There’s good news from IRS on the basis reporting rules for estates. Legislation enacted in 2015 requires taxable estates to report to heirs and to IRS on the value of inherited assets, generally within 30 days of the due date of the estate tax return. Executors of estates use Form 8971 to make the reports. Heirs generally must use the same value as their basis for the inherited assets. In 2016, the Service issued proposed regulations on this basis reporting rule. Final regulations aren’t as onerous as the rules IRS had first proposed. The 2016 proposal required heirs who later gifted the inherited property to relatives to report the new owner and the tax basis of the assets to IRS. This extra reporting caught tax professionals and executors by surprise, many of whom let their views be known to the agency. The final regs scrap that. The final regs also ax the proposal to assign a zero basis to property omitted from the federal estate tax return.

Penalties for nonwillful failure to report foreign accounts survive death of the account owner, a court says. A man who owned nine foreign accounts didn’t report them for seven years, 2004-10. IRS began auditing him in 2015, and in early 2021, a few months after the man died, assessed fines against him. His estate claimed to no avail that the nonwillfulness penalties should be abated upon the death of the account owner. According to the Court, IRS’s penalty claims accrued prior to the man’s death, not when they were first assessed by IRS. And now that he’s deceased, IRS can pursue those claims against the estate. His death didn’t extinguish the liability to pay the fines (Hendler, D.C., N.Y.).

This summer, IRS sent out thousands of letters denying ERC refunds to employers that, per IRS, filed refund claims with a high risk of error. The employee retention credit is a COVID-19-related payroll tax break designed for eligible businesses whose operations were fully or partly halted, or whose gross receipts fell significantly, during the height of the pandemic. Employers have been swamping IRS with Form 941-X filings seeking refunds for prior-year employment taxes that they paid and any excess refundable ERCs. Unfortunately, a significant number of these claims have the potential for errors, according to IRS, which is aware that the ERC is rife with fraud, in major part due to unscrupulous and aggressive promoters and the complexity of the law.
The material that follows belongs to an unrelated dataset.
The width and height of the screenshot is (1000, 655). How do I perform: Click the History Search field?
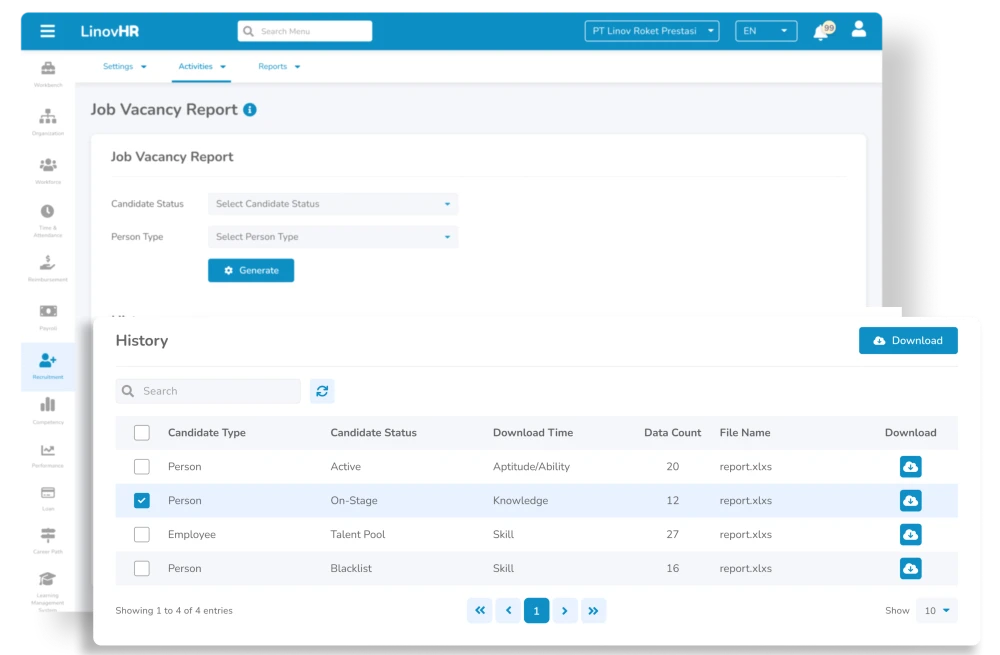(208, 391)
Employers who receive IRS Letter 105-C can agree with it or dispute it.

Those that agree with IRS’s disallowance of their ERC claims needn’t do anything. Those that don’t agree have a few options: They can send additional documentation supporting their eligibility for the credit to IRS within 30 days of the letter’s date. They can appeal to IRS’s Independent Office of Appeals within two years of the letter. Or they can file a lawsuit with a U.S. district court or the Court of Federal Claims, again provided they do so within two years of the date shown on Letter 105-C. Be sure to check with your tax adviser to see which option is best for you.

Yours very truly,

Sept. 26, 2024

P.S. A reminder to our readers on Kiplinger’s political impartiality policy We treat every subject with balance and fairness, giving both sides of the issue. We are never out to get anyone, promote a cause or boost anyone’s political interest. We simply seek to give our readers useful, factual information and our best judgment. As the editor of the Tax Letter, I take the above to heart and try my best to be unbiased when I write about taxes. I view this as especially key during an election season.